A vicious circle of alveolar macrophages and fibroblasts perpetuates pulmonary fibrosis via CCL18.

RATIONALE

Recently, models of macrophage activation have been revised. Macrophages stimulated with Th2 cytokines have been classified as alternatively activated.

OBJECTIVES

This article examines the expression and regulation of CC chemokine ligand 18 (CCL18), a marker of alternative activation, by human alveolar macrophages (AMs).

METHODS

AM were obtained from bronchoalveolar lavage (BAL) fluid of patients with idiopathic pulmonary fibrosis, sarcoidosis, or hypersensitivity pneumonitis (n = 69) and healthy volunteers (n = 22). Expression of CCL18 was determined by quantitative reverse transcriptase-polymerase chain reaction, in situ hybridization, flow cytometry, and immunohistochemistry, respectively.

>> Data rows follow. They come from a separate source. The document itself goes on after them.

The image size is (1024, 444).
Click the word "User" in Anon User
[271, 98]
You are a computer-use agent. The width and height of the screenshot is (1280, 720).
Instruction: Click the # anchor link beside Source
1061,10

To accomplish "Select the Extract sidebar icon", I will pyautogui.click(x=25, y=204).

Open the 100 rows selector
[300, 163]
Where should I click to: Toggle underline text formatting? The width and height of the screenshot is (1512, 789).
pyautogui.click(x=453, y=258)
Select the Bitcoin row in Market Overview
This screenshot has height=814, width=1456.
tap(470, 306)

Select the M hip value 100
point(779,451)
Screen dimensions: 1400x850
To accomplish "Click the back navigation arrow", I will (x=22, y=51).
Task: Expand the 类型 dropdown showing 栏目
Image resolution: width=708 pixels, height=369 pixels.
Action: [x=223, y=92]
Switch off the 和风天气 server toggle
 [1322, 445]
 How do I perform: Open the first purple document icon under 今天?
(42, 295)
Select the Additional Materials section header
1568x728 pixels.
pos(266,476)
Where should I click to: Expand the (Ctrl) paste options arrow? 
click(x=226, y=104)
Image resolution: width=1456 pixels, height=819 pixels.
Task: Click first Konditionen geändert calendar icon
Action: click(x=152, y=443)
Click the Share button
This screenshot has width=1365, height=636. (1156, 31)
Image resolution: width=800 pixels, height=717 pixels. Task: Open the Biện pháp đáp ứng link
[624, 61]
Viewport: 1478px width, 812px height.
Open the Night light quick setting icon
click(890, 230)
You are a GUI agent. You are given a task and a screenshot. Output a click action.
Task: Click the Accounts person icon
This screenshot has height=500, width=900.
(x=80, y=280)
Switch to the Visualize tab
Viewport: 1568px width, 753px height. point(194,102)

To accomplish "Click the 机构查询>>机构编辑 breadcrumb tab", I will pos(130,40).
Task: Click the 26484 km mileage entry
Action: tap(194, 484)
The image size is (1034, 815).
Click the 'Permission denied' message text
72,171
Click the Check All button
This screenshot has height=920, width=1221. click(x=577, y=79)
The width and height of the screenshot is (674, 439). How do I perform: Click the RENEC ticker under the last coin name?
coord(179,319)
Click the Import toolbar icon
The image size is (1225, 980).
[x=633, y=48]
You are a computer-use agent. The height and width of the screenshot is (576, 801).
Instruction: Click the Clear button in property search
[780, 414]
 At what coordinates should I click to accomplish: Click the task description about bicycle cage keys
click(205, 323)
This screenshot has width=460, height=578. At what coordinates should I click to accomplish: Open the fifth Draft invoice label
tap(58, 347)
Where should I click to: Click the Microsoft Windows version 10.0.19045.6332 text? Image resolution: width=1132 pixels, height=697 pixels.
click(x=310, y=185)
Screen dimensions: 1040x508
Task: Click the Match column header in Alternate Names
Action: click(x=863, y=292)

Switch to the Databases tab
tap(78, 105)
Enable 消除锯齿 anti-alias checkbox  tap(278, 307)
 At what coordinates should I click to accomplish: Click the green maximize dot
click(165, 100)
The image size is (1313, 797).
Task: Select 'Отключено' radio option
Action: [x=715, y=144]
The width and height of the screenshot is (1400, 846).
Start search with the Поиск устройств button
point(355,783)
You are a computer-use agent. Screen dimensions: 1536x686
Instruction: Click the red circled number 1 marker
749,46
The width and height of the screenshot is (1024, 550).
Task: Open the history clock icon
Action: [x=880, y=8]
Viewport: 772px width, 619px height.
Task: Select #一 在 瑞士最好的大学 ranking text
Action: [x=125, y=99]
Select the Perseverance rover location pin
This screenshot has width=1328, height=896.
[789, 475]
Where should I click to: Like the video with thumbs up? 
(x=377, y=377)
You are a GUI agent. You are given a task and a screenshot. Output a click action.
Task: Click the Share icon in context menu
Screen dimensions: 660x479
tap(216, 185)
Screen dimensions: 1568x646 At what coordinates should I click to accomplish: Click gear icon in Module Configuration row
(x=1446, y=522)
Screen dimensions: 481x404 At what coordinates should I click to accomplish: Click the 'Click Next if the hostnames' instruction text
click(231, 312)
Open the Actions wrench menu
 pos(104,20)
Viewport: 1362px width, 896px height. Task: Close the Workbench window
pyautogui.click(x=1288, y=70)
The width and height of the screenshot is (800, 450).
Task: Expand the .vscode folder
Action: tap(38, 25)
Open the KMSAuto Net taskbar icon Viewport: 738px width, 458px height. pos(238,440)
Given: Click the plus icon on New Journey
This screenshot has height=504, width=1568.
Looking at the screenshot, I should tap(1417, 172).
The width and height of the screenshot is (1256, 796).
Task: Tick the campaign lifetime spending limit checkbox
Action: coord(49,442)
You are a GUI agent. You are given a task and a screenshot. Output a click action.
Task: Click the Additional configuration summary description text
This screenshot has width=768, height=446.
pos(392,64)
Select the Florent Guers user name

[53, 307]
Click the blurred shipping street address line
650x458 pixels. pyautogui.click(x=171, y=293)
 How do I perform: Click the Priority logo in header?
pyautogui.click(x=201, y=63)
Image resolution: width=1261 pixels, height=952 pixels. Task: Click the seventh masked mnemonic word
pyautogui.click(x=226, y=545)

MEASUREMENTS AND MAIN RESULTS

Spontaneous CCL18 production by BAL-derived cells was markedly increased in patients with pulmonary fibrosis and correlated negatively with pulmonary function test parameters. CCL18 gene expression and protein production were up-regulated in normal AMs after Th2 cytokine stimulation and/or coculture with human lung fibroblasts. Native collagen significantly up-regulated CCL18 expression in normal AMs activated with Th2 cytokines via a mechanism mediated by beta2-integrin/ scavenger receptor(s). Culture supernatants of AMs from patients with idiopathic pulmonary fibrosis increased collagen production by normal lung fibroblasts partly mediated via CCL18.

CONCLUSIONS

Our findings suggest that AMs from patients with pulmonary fibrosis disclose a phenotype of alternative activation and might be a part of a positive feedback loop with lung fibroblasts perpetuating fibrotic processes.